▶ [SOURCE EXCERPT]
━━━━━━━━━━━━━━━━━━━━

The licensee performed a human performance error review in accordance with station
procedure EN-HU-103 Human Performance Error Reviews, Rev. 6. The review
determined that the condition of the valve not being closed was the result of degraded
plant equipment and not the result of a human performance error.
Additional actions taken by the licensee included: (1) documenting that SF-10 requires a
torque amplifying device to operate in CR-ANO-1-2011-2495, (2) hanging a caution card
on SF-10 stating that a torque amplifying device is required to operate the valve, and
(3) initiating a work request to address the valve condition.
Analysis: The failure of operations personnel to implement the requirements of procedure
OP-1104.006, Spent Fuel Pool Cooling System, Revision 51, and close valve SF-10 is a
performance deficiency. The performance deficiency is more than minor because it was
associated with the configuration control attribute of the Barrier Integrity cornerstone and
adversely affects the cornerstone objective to provide reasonable assurance that physical
design barriers protect the public from radionuclide releases caused by accidents or
events and is therefore a finding. Using Manual Chapter 0609.04, Phase 1 - Initial
Screening and Characterization of Findings, the finding was determined to have very low
safety significance (Green) because the finding did not result in the loss of spent fuel pool
cooling, did not result from fuel handling errors that caused damage to the fuel clad
integrity or a dropped assembly and did not result in a loss of spent fuel pool inventory of
greater than 10 percent of the spent fuel pool volume. The finding was determined to
have a cross-cutting aspect in the area of human performance, associated with the work
control component in that the licensee failed to ensure that work activities to support long
term equipment reliability limited operator work-arounds when a torque amplifying device
was required to shut valve SF-10 H.3(b).

━━━━━━━━━━━━━━━━━━━━

▶ [INFORMATION SHOWN]
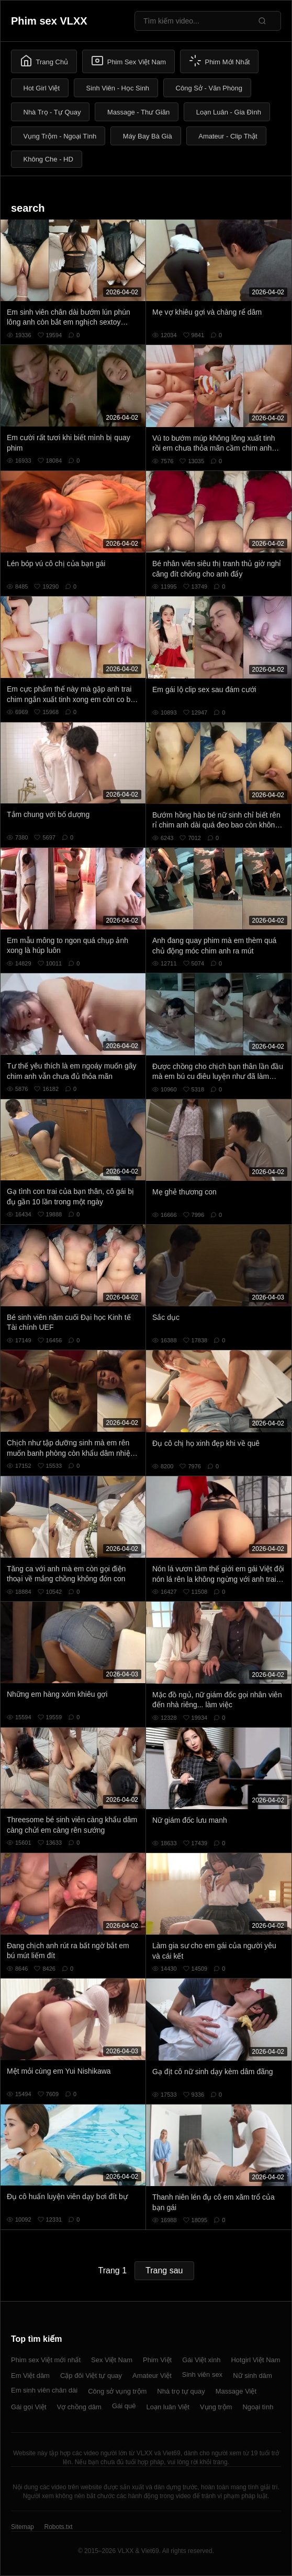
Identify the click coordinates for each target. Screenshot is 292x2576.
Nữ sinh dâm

━━━━━━━━━━━━━━━━━━━━

▶ [GIVEN EXERCISE] Reproduce word for word the part of the inspection report excerpt from "Additional actions taken" to "the valve condition.".

▶ [RESPONSE TO THIS TASK]
Additional actions taken by the licensee included: (1) documenting that SF-10 requires a
torque amplifying device to operate in CR-ANO-1-2011-2495, (2) hanging a caution card
on SF-10 stating that a torque amplifying device is required to operate the valve, and
(3) initiating a work request to address the valve condition.